Common Measurement Mistakes
The Navy method requires measuring neck and waist circumference (plus hips for women), and small errors compound significantly. A 1-centimetre difference in waist measurement can shift results by 1–2 percentage points. Always measure at the same time of day, ideally in the morning before eating, using a flexible tape measure pulled snug but not compressing skin. Measure at the narrowest part of the neck, at the navel for waist, and at the widest point of the hips. Take three measurements at each site and use the average. The BMI-based Deurenberg method is convenient but less accurate for athletes with high muscle mass — BMI cannot distinguish between fat and lean tissue, so muscular individuals will get falsely high body fat estimates. Neither method accounts for body fat distribution, which matters for health risk assessment. Visceral fat (around organs) carries more health risk than subcutaneous fat (under skin), but circumference measurements can't differentiate between them.
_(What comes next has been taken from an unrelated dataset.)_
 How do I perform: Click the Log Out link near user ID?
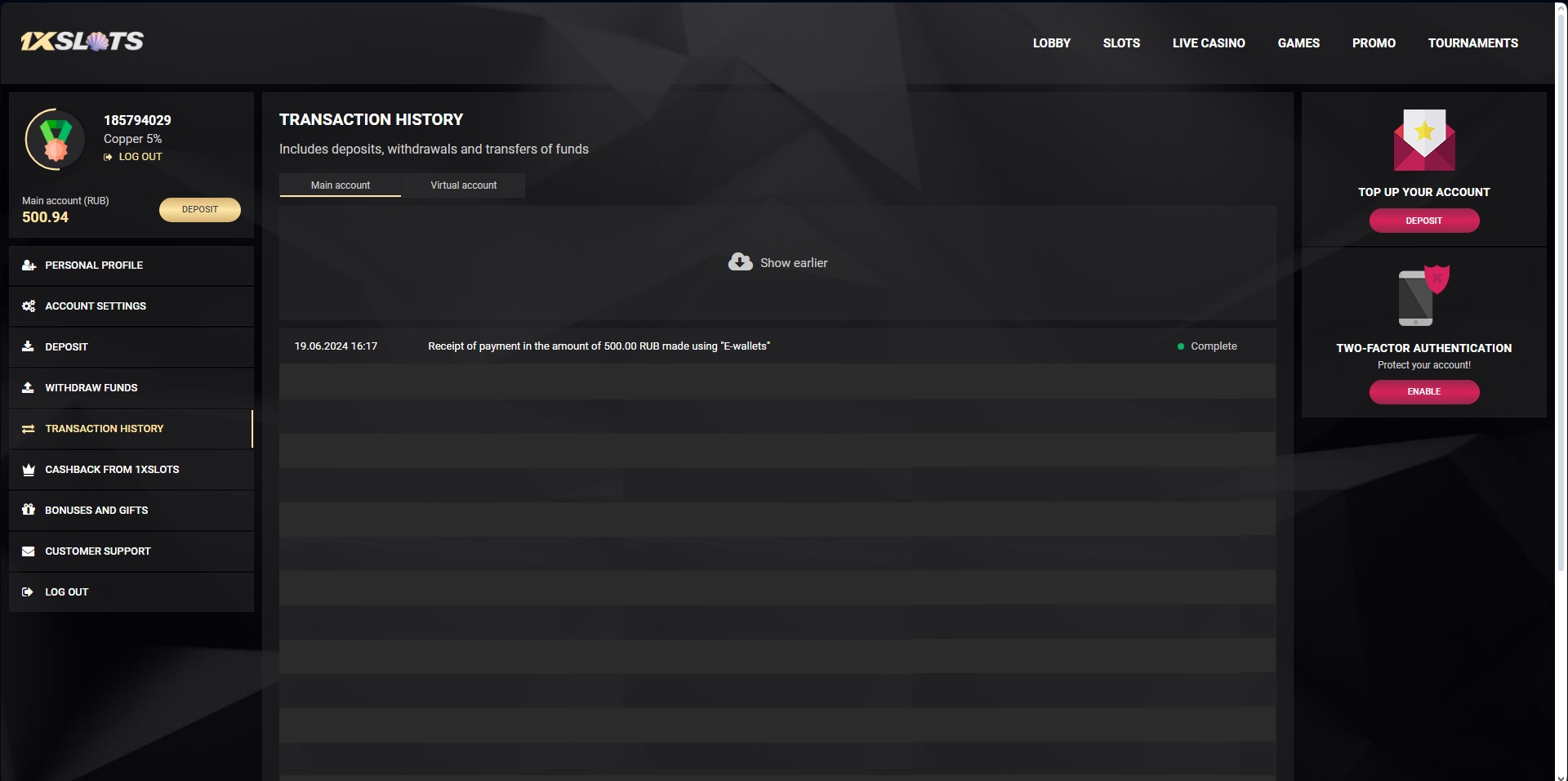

For tracking trends over time, consistency matters more than absolute accuracy — use the same method, same time of day, and same measuring technique every time.
How Body Fat Percentage is Calculated
US Navy Method
The Navy method uses simple circumference measurements and is accurate to within 1–3% of DEXA scan results for most people. The formulas differ by sex:
Men: %BF = 86.010 × log₁₀(waist − neck) − 70.041 × log₁₀(height) + 36.76
Women: %BF = 163.205 × log₁₀(waist + hip − neck) − 97.684 × log₁₀(height) − 78.387
BMI (Deurenberg) Method
The Deurenberg formula estimates body fat from BMI, age, and sex. It's less accurate than the Navy method but requires only weight, height, and age.
%BF = 1.20 × BMI + 0.23 × age − 10.8 × (1 if male, else 0) − 5.4
Body Fat Categories
Categories follow the American Council on Exercise (ACE) guidelines. Essential fat is required for bodily functions; athletic ranges are typical of competitive athletes; fitness indicates a lean physique; average is health-neutral; obese indicates elevated health risk.